« Il faudrait consulter mon… client, je pense, dit Ashley. Ou du moins Sa bibliothèque.»
Hors de question. Je l’ai dit à haute voix, et c’était volontaire.
« Vous avez des griefs contre Lui ?
— Aucun contact, aucun grief. »

Iel sourit, la lèvre qui s’incurve juste comme il faut et qui sait trop de chose, un arc de moquerie douce, de compréhension, d’invitation. Sur quelqu’un d’autre, sur tout autre peut-être, ça fonctionnerait.

« Non — je répète et j’assène. Je ne vais pas Le voir, je ne vais pas là-bas.»
Je n’y vais jamais. Ce n’est pas mon domaine. D’ailleurs, c’est beaucoup trop loin.
Je sais à quoi cela ressemble : Eva m’en a parlé, et aussi le Professeur Nightwalker. Une large promenade aux balustrades déliées, ouverte sur un vaste panorama ; des arbres aux branches caressantes dans la brise ; des montagnes bleues qui déclinent leur camaïeu à l’horizon, du gris à l’indigo ; et au-dessus…
« Pour cela aussi, il y a des raccourcis, réfute Ashley. On va sous les tilleuls verts de la promenade…
— Vous n’utilisez pas les Echos Versifiés !
— Et pourquoi pas ? C’est une des plus anciennes boussoles oniriques. »
Je grommelle : Bullshit, mais je sais déjà que j’ai perdu.
Ashley vient s’asseoir près de moi, pas trop près, j’imagine que cela fait partie de ses talents, savoir que je n’aime pas les contacts physiques.
Iel murmure : « On va sous les tilleuls verts de la promenade.
Les tilleuls sentent bon dans les bons soirs de juin !
L’air est parfois si doux, qu’on ferme la paupière…
— D’accord, mais la suite pue. On se sent aux lèvres un baiser
Qui palpite là, comme une petite bête, ça sent surtout l’araignée à plein nez !
— Vous n’aimez ni les vers, ni les araignées, s’amuse Ashley. Pourtant c’est à eux que vous devez tout votre art. Vous connaissez certainement cette histoire. Le premier marcheur de rêves était un poète, et le plus grand de tous. Ses vers étaient chantés dans toute la Grèce, et même les bêtes se taisaient pour l’écouter, même les morts se réveillaient pour lui sourire. Passer d’un monde à l’autre, de l’éveil au songe, semblait un petit pas pour un homme tel que lui. Il a exploré les premiers passages, ouvert les premières orées, accordé les premières assonances.

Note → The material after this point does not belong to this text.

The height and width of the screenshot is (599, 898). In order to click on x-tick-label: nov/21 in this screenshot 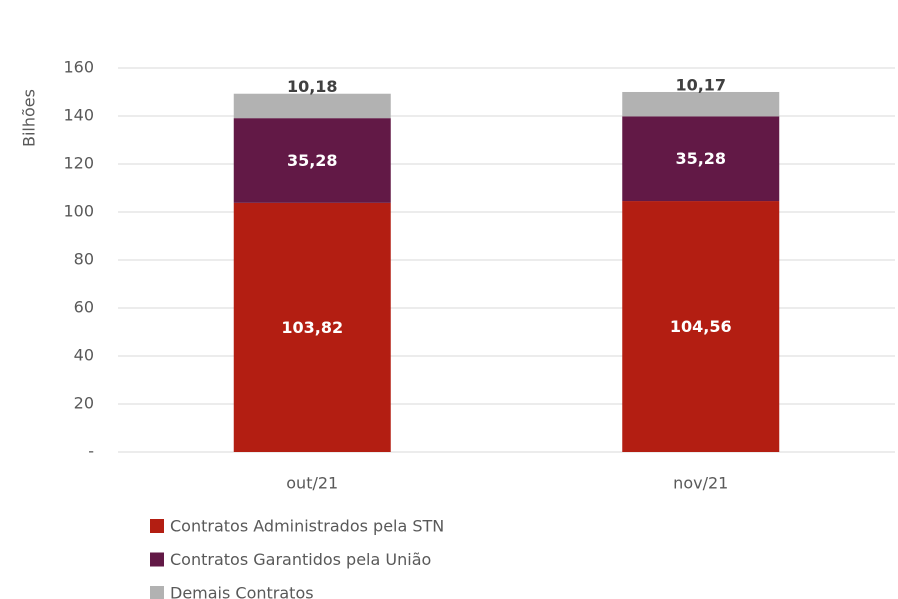, I will do `click(700, 484)`. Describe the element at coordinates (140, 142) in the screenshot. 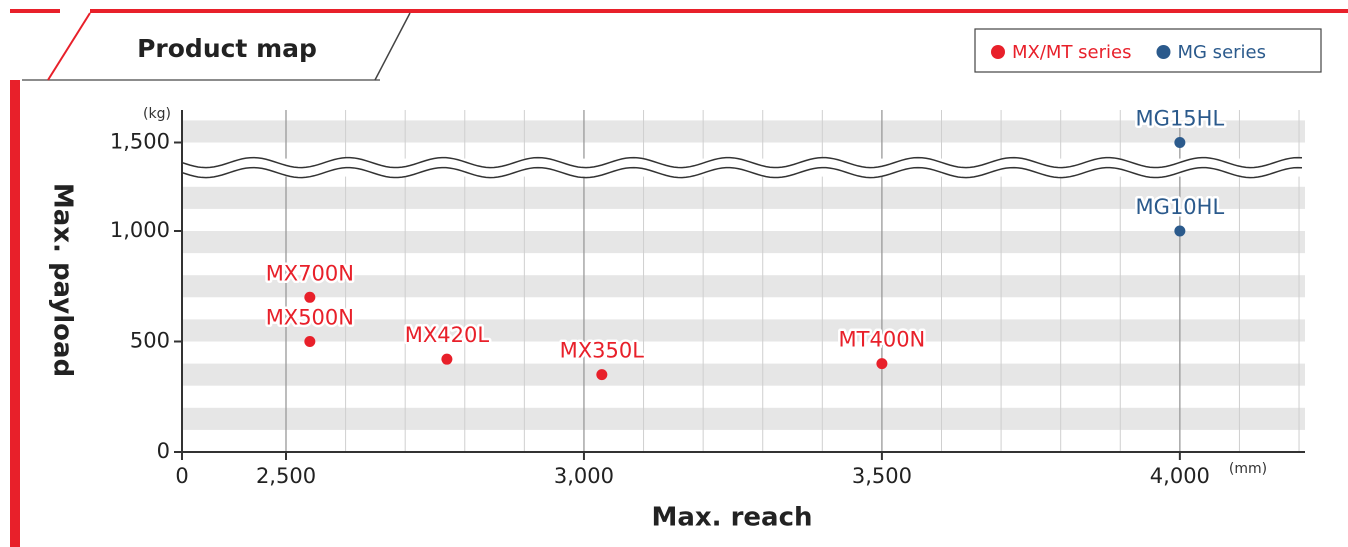

I see `y-tick-label: 1,500` at that location. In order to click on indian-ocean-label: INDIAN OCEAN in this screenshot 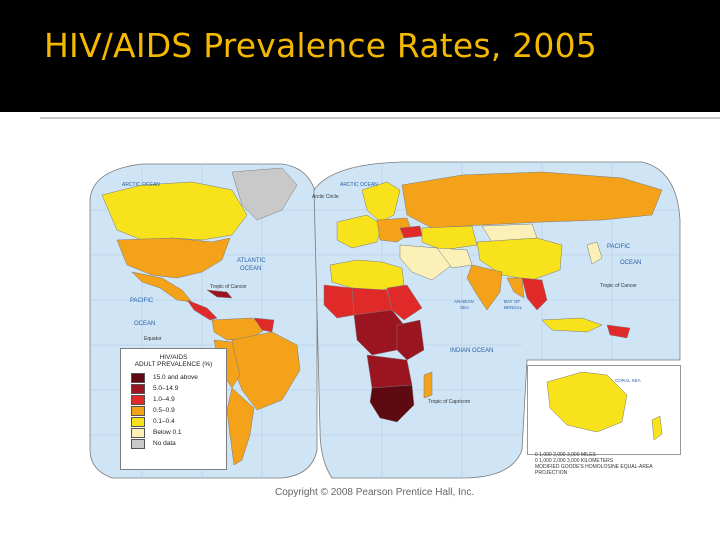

— Oui, oui, j’ai appris tout ça. Vous parlez d’Orphée. Mais un jour, il est allé trop loin.
— Vous croyez ? Les Rêves arpentés en tout sens, le poète s’est tourné vers leur versant sombre, les Cauchemars. Il s’est tourné vers ses parentes, celles qui tissent les toiles et connaissent les fils qui traversent la nuit.
— Ariane, Pénélope, Arachné, je sais tout ça. Il aurait mieux fait de s’abstenir.
— Il n’était pas de ceux qui s’abstiennent. Il est entré dans les Cauchemars et il les a arpentés de long en large, sans être rebuté par les larmes, ni par les ténèbres, ni par les monstres. Il était de ceux qui charment les monstres, après tout.
— Mais un jour, il est allé trop loin.
— Il voulait aller au bout. C’est ce qu’il avait toujours fait : au bout de son art, au bout du monde, au bout des possibles. Au bout des Cauchemars se tenait la Jument, la Cavale de la Nuit.
— Et elle l’a détruit. Paf le poète.
— Oh, non. Vous n’avez pas bien écouté : il était de ceux qui charment les monstres. Il l’a charmée, et chevauchée. A tous les sens du terme.
— Beurk !
— Souvenez-vous : the night-mare and her nine-fold…
— Orphée serait le père de ses rejetons, le père des Neuf ?
— Mais quand il est parti, comme partent les poètes, sans se retourner, elle l’a détruit.
J’avais donc raison, en fin de compte : une promenade de trop.